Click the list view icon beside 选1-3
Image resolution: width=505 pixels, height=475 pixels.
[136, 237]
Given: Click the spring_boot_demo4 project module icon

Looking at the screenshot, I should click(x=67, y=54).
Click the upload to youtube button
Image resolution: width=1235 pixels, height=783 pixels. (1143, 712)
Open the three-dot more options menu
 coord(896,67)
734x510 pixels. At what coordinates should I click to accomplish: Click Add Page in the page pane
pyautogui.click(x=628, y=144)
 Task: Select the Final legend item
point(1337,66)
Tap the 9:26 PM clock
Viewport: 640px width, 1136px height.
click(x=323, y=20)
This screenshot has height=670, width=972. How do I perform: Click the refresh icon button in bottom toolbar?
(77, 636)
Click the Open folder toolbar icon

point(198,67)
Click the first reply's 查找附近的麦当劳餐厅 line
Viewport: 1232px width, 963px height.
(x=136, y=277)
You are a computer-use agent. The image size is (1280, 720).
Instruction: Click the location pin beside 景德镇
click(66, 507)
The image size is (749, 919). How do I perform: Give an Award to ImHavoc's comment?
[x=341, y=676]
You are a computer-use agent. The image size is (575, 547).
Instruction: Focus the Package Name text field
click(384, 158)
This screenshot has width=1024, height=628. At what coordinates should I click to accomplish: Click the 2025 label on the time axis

#### Work task:
The entire set of entries, and nothing else, should be set down exactly.

#### Task solution:
Click the list view icon beside 选1-3
Image resolution: width=505 pixels, height=475 pixels.
[136, 237]
Given: Click the spring_boot_demo4 project module icon

Looking at the screenshot, I should click(x=67, y=54).
Click the upload to youtube button
Image resolution: width=1235 pixels, height=783 pixels. (1143, 712)
Open the three-dot more options menu
 coord(896,67)
734x510 pixels. At what coordinates should I click to accomplish: Click Add Page in the page pane
pyautogui.click(x=628, y=144)
 Task: Select the Final legend item
point(1337,66)
Tap the 9:26 PM clock
Viewport: 640px width, 1136px height.
click(x=323, y=20)
This screenshot has height=670, width=972. How do I perform: Click the refresh icon button in bottom toolbar?
(77, 636)
Click the Open folder toolbar icon

point(198,67)
Click the first reply's 查找附近的麦当劳餐厅 line
Viewport: 1232px width, 963px height.
(x=136, y=277)
You are a computer-use agent. The image size is (1280, 720).
Instruction: Click the location pin beside 景德镇
click(66, 507)
The image size is (749, 919). How do I perform: Give an Award to ImHavoc's comment?
[x=341, y=676]
You are a computer-use agent. The image size is (575, 547).
Instruction: Focus the Package Name text field
click(384, 158)
This screenshot has width=1024, height=628. At what coordinates should I click to accomplish: Click the 2025 label on the time axis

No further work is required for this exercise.